米国株には値上がり益も期待できますが、配当も大きな魅力です。

米国では株主重視の姿勢から高配当を望め、25年以上連続増配を継続している「配当貴族」と呼ばれる銘柄も多くあります。

配当貴族指数とは?日米の指数比較と投資するための4つの方法

また、日本株の配当は年1~2回ですが、米国株は四半期配当(年4回)が普通です。

P&G、コカコーラ、マクドナルドなど大手企業も配当貴族で長い間増配を続けています。

ただ、高配当を望める米国株投資ですが、「配当の二重課税」という問題があります。

配当の二重課税とは

配当金は証券会社にもよりますが、証券口座に外貨で振り込まれるのが主流です。

そして、配当金は日米で二重課税になっています。

米国株の配当を受け取る際、現地課税(10%)が自動的に差し引かれます。

さらにそこから国内課税20.315が差し引かれるのです。

計算式は以下のようになります。

受取配当金=支払配当金 × 0.9(米国の源泉徴収10%)× 0.79685(日本国内の税率20.315%)

例えば、年間10万円の配当が支払われたとすると、

受取配当金=10万×0.9×0.79685=71,716.5円

となります。

約3割近くが税金になるのです。

外国税額控除とは

ただし確定申告をすることで、米国課税分10%を日本の所得税や住民税から控除することができます。

これを「外国税控除」といい、還付を受けることができます。

また、確定申告することにより譲渡益(株式の売却益)と損益通算させることが可能です。

ただし、外国税控除の適用は、確定申告して総合課税か申告分離課税を選択した場合に限られます。
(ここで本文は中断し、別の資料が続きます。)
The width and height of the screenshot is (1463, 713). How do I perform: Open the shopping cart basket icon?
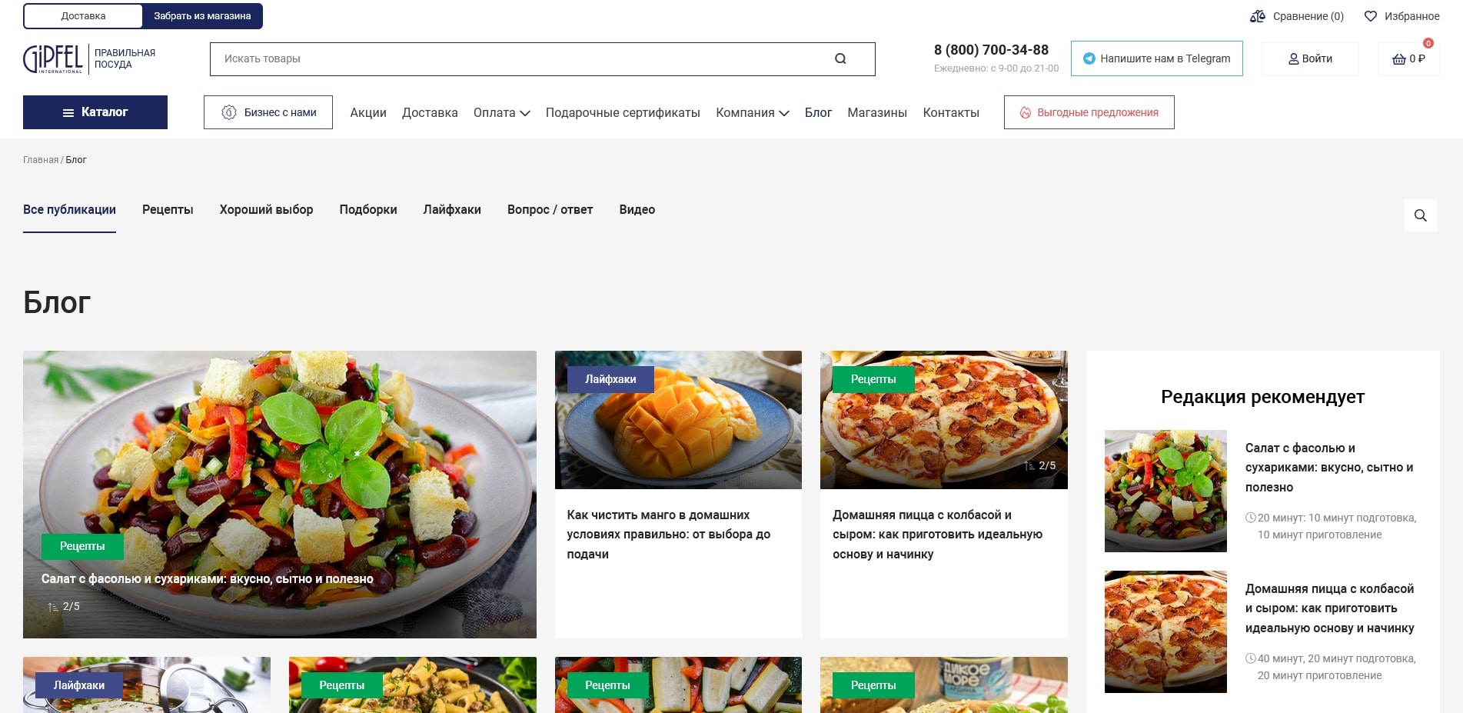pyautogui.click(x=1399, y=59)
配当金に対する税金をまとめると以下の図のようになります。


配当課税に関しては、特定口座・一般口座の区別なく手続きは同じです。

それでは、日本の配当金の税金について確認しておきましょう。

国内の配当金の税金

国内における配当金の税金の支払い方法は次の3つです。

  1. 配当金に対して20%の源泉徴収
  2. 確定申告をして、配当控除の適用を受ける(総合課税)
  3. 確定申告をして、株などと損益通算をする(申告分離課税)

それぞれ詳しく見ていきましょう。

配当金に対して20%の源泉徴収

配当金は支払いの段階で源泉徴収(税金があらかじめ引かれていること)されているので、確定申告は不要です。

他の所得と分離されているので所得税の税率に影響を与えません。何も手続きをする必要がないので手間がかかりません。

確定申告をして、配当控除の適用を受ける(総合課税)

総合課税は、給与所得など各種所得と配当所得を合算して税率を掛けて税額を算出します。

所得税は超過累進課税率となっているので所得に応じて段階的に税率が上がっていきます。

したがって、所得が低い場合は、総合課税を選択すると少ない税率で済みます。

また、総合課税を選択すると配当控除を受けることができます(国内株式のみ)。

確定申告をして、株などと損益通算をする(申告分離課税)

申告分離課税は、確定申告はするものの、給与など各所得とは合算せずに、所得税15.315%、住民税5%で完結する課税方法です。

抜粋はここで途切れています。